» **Records for the exercise**
------------------------------------------------------------------------
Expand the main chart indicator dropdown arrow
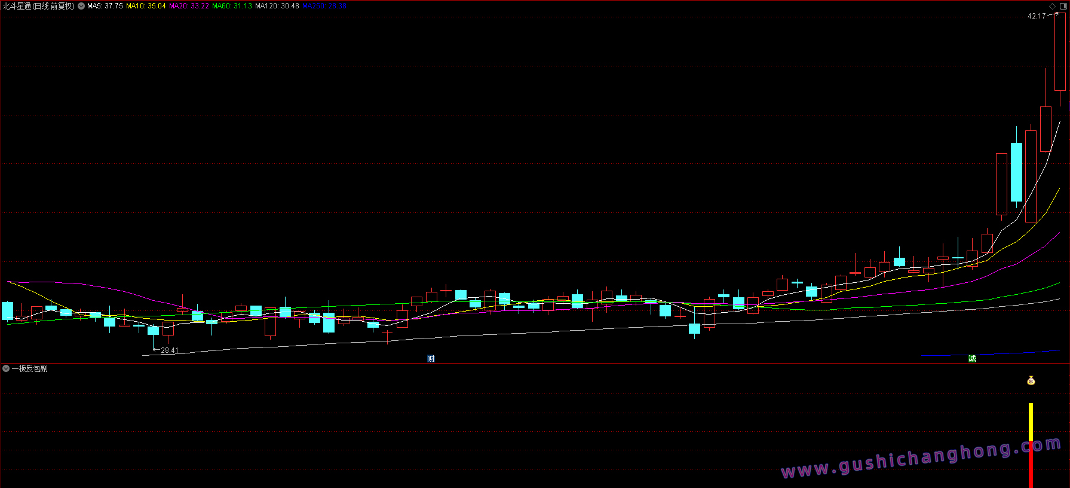 click(x=81, y=6)
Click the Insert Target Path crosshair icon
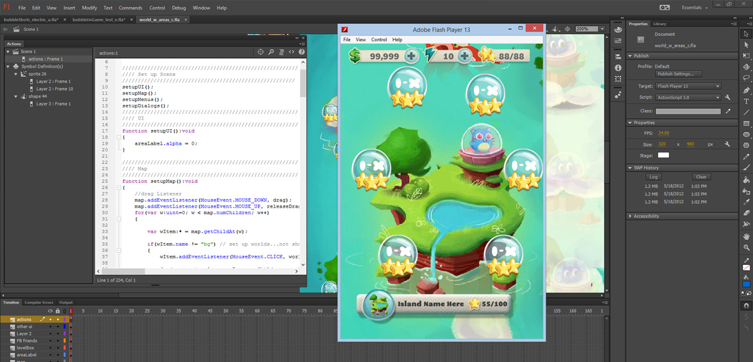Viewport: 753px width, 362px height. click(261, 52)
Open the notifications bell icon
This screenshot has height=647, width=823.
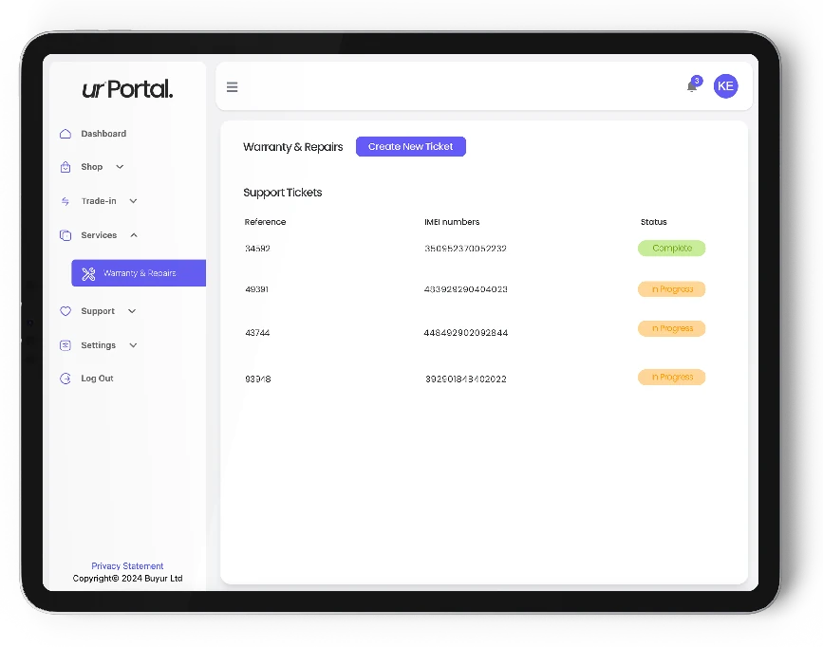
------------------------------------------------------------------------
» **Task directions**
Set the records down again precisely, skipping every image.

» **Solution to this exercise**
Expand the main chart indicator dropdown arrow
 click(x=81, y=6)
Click the Insert Target Path crosshair icon
Viewport: 753px width, 362px height. click(261, 52)
Open the notifications bell icon
This screenshot has height=647, width=823.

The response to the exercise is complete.